Segment Start: Supplied information

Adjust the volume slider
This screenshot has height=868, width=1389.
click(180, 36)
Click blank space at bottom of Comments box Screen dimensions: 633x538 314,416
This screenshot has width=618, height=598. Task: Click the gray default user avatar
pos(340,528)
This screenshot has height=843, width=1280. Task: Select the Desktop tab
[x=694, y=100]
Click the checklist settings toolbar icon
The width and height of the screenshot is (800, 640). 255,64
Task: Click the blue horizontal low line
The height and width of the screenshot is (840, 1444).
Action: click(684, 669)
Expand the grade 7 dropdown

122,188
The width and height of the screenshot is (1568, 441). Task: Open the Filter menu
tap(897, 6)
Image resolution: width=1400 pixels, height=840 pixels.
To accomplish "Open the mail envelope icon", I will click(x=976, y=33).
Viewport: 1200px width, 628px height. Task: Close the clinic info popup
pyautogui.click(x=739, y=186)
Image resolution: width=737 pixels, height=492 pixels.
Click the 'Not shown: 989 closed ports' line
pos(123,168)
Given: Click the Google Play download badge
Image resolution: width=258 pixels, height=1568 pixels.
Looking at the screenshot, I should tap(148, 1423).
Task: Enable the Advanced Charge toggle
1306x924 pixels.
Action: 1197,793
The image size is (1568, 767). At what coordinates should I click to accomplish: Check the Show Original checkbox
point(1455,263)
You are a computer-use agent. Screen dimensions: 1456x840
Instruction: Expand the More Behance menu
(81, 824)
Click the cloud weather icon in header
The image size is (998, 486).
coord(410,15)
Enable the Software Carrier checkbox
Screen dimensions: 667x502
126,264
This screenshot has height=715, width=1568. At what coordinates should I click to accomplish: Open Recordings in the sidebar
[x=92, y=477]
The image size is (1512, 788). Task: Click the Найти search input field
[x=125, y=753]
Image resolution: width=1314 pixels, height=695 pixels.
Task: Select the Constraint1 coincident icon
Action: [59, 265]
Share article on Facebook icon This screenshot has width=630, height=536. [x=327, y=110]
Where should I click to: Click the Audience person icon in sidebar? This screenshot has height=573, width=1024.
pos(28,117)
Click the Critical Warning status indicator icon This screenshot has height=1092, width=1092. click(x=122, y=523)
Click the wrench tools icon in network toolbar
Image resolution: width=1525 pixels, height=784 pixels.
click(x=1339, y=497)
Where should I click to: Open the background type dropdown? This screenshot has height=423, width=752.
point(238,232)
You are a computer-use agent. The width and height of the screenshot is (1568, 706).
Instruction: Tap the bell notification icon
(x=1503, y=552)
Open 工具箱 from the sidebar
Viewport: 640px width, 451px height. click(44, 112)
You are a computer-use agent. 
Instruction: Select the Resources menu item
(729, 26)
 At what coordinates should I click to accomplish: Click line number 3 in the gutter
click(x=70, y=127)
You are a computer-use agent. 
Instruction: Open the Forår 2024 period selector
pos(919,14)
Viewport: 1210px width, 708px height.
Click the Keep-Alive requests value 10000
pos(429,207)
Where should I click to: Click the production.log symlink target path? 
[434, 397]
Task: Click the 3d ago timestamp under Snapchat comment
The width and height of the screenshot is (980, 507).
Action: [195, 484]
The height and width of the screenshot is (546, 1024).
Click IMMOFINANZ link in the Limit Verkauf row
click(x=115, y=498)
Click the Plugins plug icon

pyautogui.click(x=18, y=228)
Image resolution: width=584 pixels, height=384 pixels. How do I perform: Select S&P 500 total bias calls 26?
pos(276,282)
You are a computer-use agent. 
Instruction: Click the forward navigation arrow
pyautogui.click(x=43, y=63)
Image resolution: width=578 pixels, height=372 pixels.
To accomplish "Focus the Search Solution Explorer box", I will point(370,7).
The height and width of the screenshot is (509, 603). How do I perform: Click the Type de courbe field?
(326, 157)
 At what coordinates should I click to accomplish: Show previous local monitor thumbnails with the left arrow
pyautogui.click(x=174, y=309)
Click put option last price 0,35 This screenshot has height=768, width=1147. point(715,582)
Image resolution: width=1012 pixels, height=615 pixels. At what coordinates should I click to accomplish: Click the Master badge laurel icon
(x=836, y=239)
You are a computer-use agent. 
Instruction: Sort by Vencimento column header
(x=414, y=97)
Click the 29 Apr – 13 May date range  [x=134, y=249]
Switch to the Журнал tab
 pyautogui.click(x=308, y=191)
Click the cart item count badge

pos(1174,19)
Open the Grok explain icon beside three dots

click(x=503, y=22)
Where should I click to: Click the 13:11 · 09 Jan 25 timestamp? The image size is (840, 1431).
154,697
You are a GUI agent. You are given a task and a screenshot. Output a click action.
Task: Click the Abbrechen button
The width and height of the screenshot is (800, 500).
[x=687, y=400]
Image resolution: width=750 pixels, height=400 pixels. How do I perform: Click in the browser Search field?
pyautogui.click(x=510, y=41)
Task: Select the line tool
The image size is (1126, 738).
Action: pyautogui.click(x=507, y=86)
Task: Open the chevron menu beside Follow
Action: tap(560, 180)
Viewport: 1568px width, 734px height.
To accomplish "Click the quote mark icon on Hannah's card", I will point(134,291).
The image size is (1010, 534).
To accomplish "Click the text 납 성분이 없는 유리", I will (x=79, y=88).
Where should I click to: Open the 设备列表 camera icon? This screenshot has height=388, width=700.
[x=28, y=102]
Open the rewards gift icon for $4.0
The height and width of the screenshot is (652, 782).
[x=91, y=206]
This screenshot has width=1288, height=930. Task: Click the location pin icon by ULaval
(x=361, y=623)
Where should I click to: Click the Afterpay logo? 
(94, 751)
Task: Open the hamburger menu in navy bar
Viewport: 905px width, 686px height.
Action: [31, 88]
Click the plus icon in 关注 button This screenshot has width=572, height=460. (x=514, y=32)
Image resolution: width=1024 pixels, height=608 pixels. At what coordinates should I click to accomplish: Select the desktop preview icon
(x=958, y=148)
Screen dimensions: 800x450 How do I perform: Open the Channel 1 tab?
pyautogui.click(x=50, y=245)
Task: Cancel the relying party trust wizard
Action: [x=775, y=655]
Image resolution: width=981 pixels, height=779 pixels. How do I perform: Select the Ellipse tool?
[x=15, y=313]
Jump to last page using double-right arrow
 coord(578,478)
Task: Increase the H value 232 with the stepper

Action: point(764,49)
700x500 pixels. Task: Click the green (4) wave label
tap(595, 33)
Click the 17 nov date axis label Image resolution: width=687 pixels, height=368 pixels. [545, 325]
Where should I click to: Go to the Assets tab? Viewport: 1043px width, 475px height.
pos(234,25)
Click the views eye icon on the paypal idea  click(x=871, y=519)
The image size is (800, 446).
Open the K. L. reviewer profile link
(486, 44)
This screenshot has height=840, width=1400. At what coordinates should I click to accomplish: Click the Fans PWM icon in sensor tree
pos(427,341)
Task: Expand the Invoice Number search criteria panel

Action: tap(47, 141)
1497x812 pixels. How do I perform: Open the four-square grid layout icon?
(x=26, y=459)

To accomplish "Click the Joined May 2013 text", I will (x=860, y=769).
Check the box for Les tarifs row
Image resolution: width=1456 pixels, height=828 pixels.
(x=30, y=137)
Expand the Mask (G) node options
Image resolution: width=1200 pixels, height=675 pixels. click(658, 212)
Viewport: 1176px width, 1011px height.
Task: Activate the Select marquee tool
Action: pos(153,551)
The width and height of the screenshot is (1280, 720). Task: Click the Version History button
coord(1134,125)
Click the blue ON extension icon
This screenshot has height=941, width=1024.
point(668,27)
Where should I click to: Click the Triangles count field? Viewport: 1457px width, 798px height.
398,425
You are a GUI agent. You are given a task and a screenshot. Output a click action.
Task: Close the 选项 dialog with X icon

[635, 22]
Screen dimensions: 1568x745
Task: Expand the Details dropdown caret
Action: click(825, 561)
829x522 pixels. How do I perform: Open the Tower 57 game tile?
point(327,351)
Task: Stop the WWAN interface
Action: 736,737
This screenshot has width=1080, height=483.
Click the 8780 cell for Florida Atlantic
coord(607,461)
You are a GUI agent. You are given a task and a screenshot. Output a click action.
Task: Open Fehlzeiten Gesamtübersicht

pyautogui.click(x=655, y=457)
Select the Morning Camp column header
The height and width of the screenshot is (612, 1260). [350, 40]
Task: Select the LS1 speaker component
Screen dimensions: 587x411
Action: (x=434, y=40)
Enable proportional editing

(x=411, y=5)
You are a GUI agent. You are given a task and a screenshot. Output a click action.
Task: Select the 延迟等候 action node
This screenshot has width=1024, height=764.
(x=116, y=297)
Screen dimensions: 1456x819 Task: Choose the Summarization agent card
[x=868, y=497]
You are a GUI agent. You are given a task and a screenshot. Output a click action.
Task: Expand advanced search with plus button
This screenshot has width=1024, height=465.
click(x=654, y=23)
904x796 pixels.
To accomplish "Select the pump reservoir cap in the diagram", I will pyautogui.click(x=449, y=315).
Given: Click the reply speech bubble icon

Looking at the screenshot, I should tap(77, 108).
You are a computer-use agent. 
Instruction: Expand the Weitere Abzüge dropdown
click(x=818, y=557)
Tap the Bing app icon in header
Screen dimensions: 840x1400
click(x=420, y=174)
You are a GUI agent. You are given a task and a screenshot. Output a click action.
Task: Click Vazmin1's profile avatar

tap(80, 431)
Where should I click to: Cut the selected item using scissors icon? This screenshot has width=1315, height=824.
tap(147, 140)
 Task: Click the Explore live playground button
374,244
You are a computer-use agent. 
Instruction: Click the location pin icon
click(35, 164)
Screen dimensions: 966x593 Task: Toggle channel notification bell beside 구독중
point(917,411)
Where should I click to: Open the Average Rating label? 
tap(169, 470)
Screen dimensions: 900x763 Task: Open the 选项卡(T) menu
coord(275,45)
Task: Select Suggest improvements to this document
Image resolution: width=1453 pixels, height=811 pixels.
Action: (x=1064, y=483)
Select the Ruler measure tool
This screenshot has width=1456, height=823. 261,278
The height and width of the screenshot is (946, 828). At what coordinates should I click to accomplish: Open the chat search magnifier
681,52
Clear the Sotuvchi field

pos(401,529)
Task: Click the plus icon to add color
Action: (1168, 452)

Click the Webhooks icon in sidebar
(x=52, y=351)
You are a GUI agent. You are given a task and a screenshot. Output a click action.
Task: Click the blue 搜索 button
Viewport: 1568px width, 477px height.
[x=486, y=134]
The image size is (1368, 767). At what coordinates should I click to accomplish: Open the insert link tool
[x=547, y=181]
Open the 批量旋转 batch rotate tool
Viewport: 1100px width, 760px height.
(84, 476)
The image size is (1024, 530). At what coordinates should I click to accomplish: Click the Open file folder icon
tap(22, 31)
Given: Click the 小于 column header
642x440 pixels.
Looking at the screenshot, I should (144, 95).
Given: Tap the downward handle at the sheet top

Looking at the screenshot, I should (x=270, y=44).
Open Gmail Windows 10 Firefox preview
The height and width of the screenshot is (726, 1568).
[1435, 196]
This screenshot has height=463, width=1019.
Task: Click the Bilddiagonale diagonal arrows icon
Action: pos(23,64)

Segment End: Supplied information

● **Work required**
Only the lines from the one containing "Where should I click to: Open the Average" through the one containing "Task: Select Suggest" are to be retyped, both boundary lines included, with no other material.

● **Solution for this task**
Where should I click to: Open the Average Rating label? 
tap(169, 470)
Screen dimensions: 900x763 Task: Open the 选项卡(T) menu
coord(275,45)
Task: Select Suggest improvements to this document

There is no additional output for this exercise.